Collected data entries
● ● ● ● ●
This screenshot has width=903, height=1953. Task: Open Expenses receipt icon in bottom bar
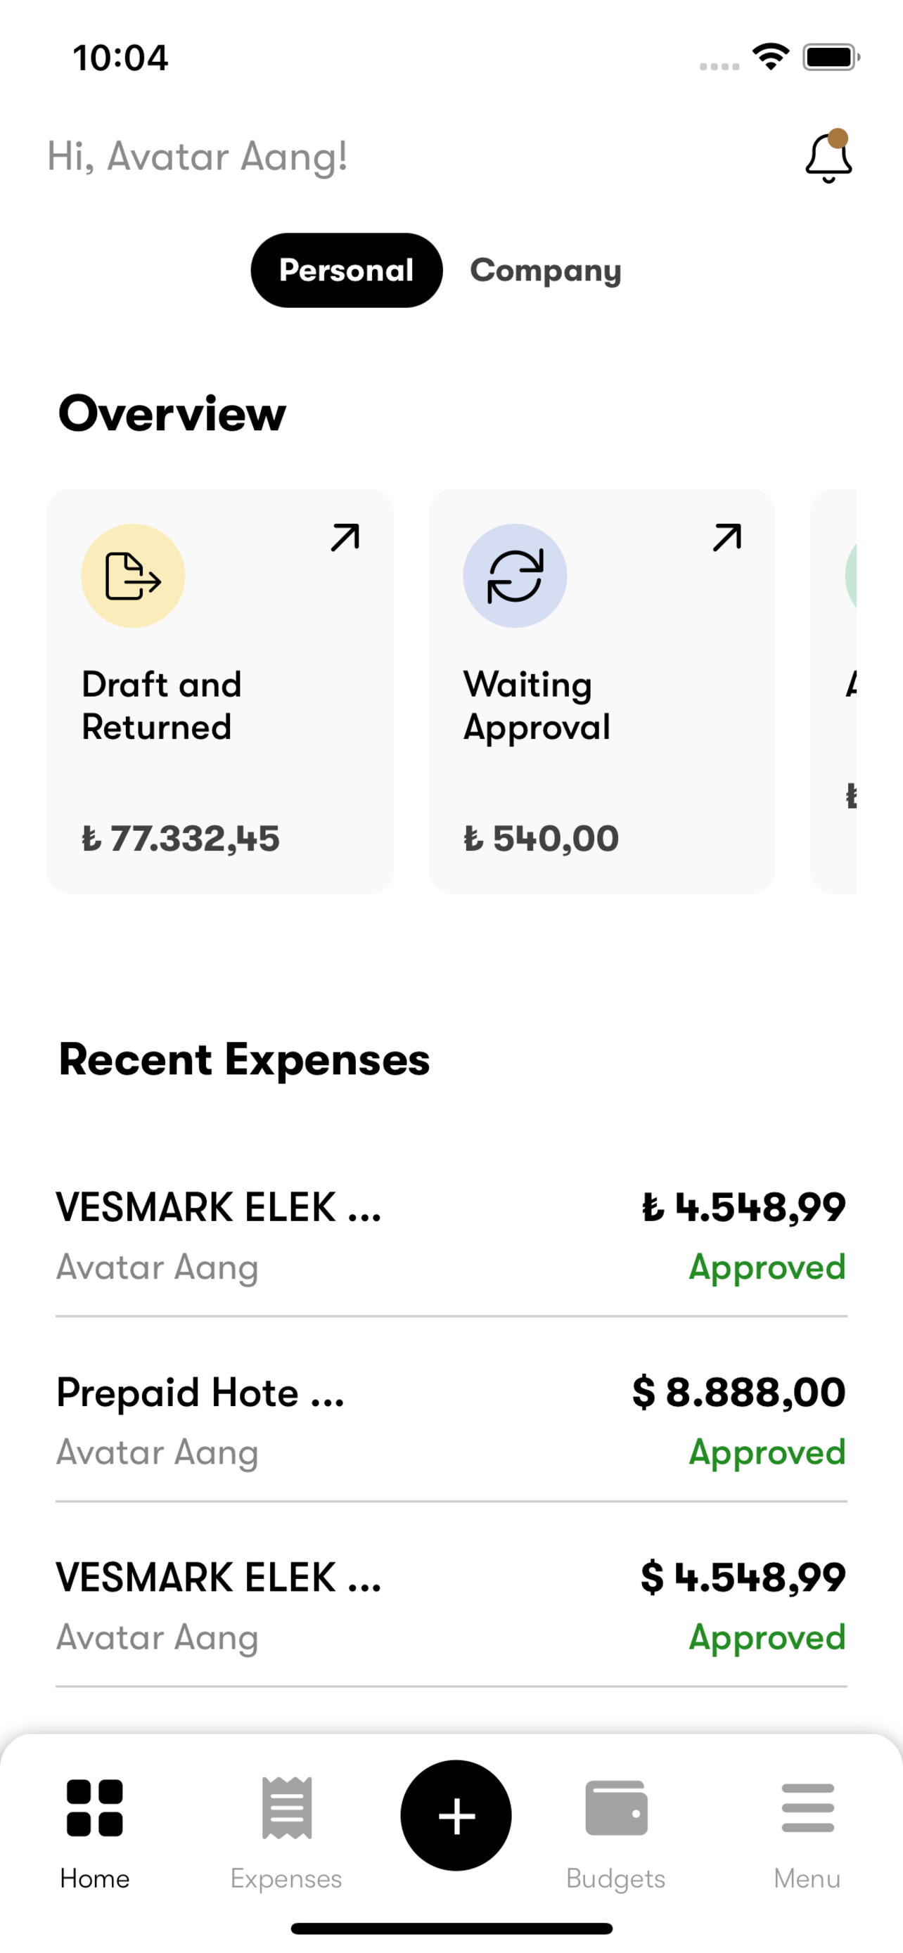[x=287, y=1807]
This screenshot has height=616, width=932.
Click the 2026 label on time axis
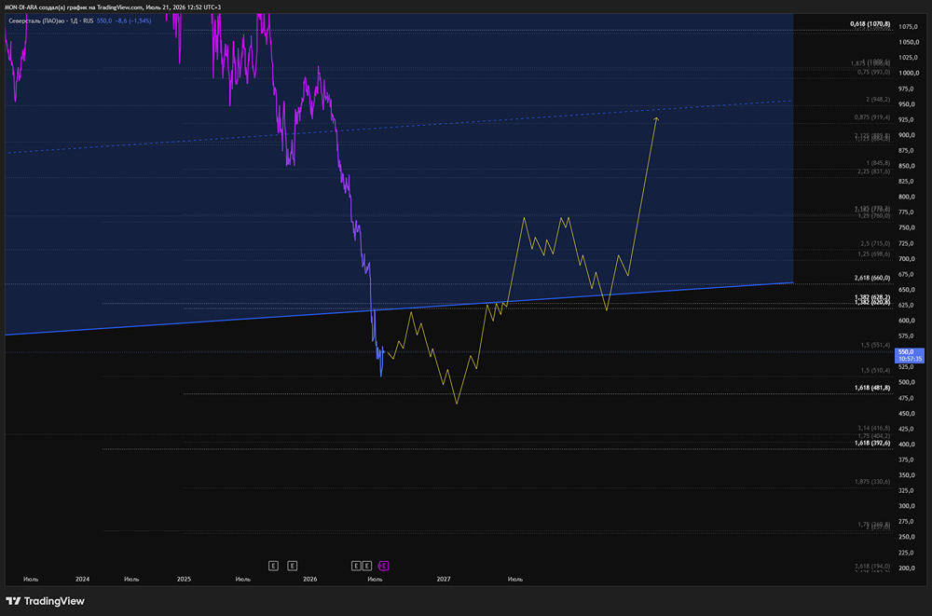point(309,579)
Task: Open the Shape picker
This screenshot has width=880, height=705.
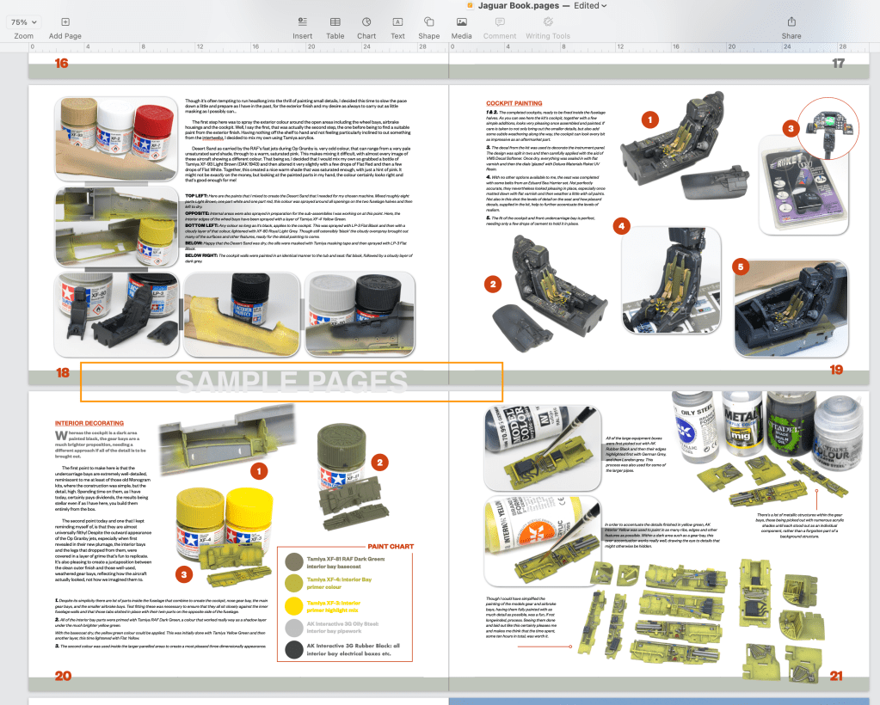Action: (x=428, y=21)
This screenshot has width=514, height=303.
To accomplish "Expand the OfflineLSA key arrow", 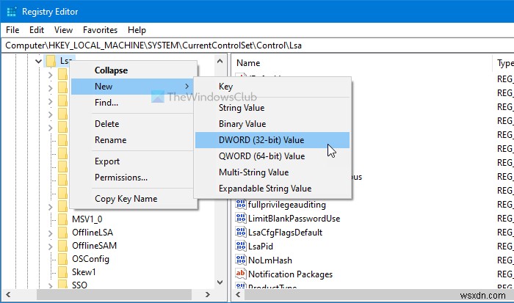I will [51, 233].
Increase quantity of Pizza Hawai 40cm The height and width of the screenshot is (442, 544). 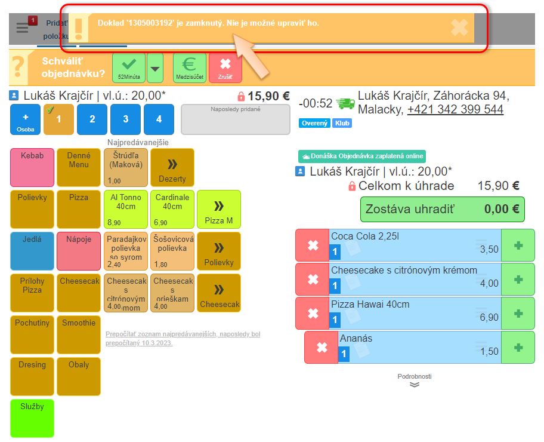[x=518, y=313]
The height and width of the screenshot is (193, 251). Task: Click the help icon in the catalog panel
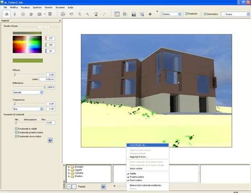tap(103, 187)

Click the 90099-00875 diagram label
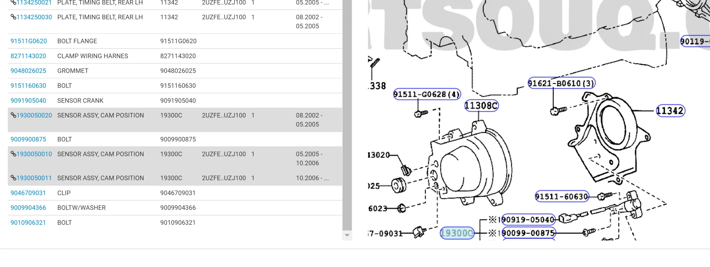tap(528, 233)
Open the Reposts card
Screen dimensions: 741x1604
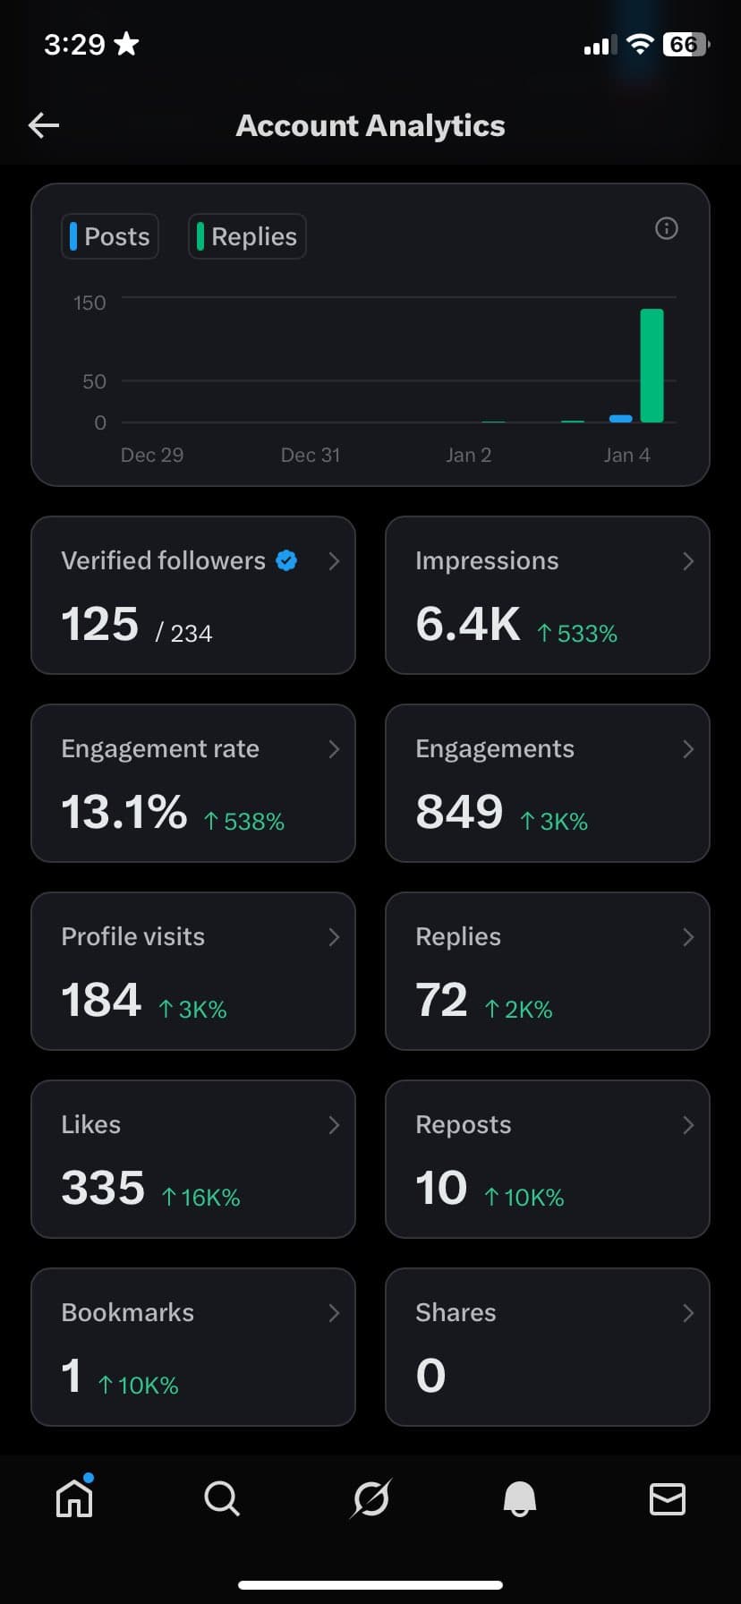[548, 1159]
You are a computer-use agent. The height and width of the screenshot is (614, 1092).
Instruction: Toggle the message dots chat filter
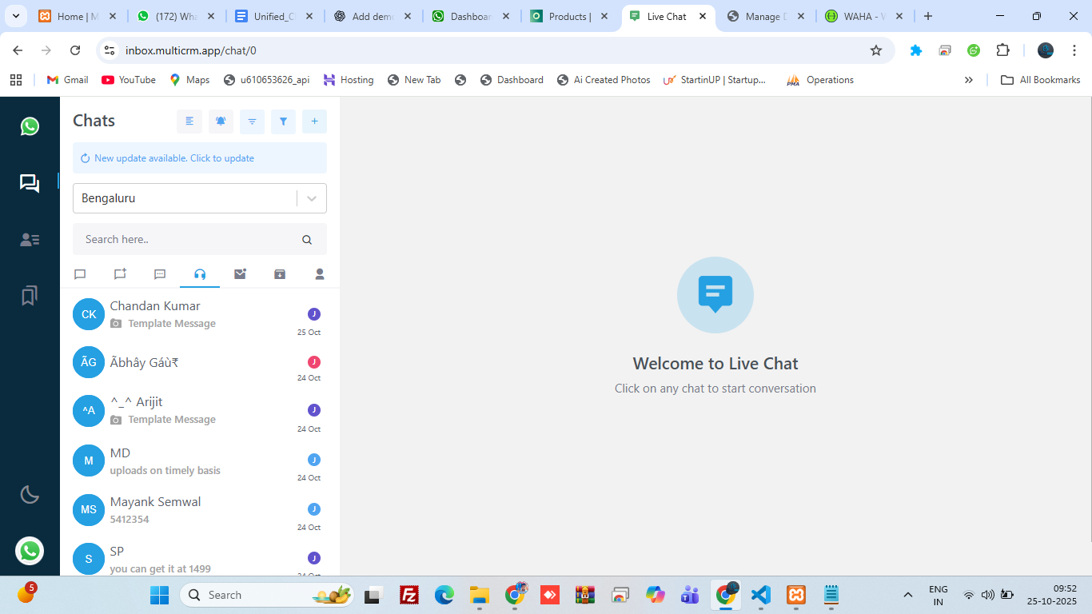tap(160, 273)
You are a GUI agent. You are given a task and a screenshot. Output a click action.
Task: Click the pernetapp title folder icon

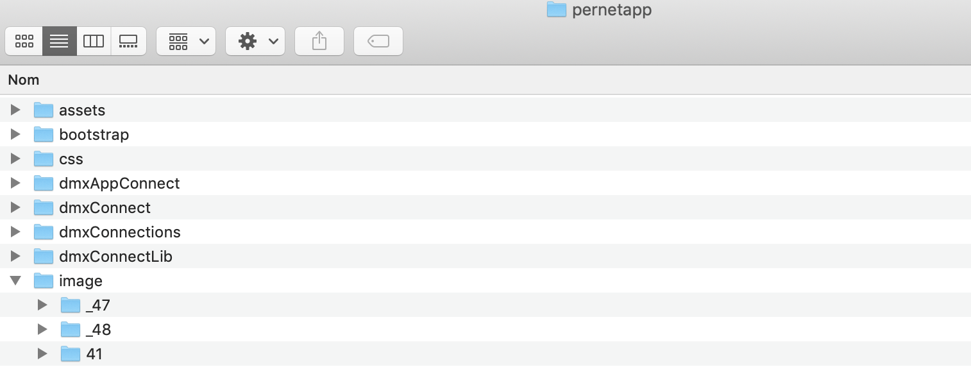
● ● ● ● ●
What needs to be done
Reproduce only the lines from the line with "You are a computer-use" to the end of the entries. Keep both ends, copy them exactly, and omit every picture.

Your response
You are a computer-use agent. The height and width of the screenshot is (614, 1092).
Instruction: Toggle the message dots chat filter
tap(160, 273)
You are a GUI agent. You are given a task and a screenshot. Output a click action.
Task: Click the pernetapp title folder icon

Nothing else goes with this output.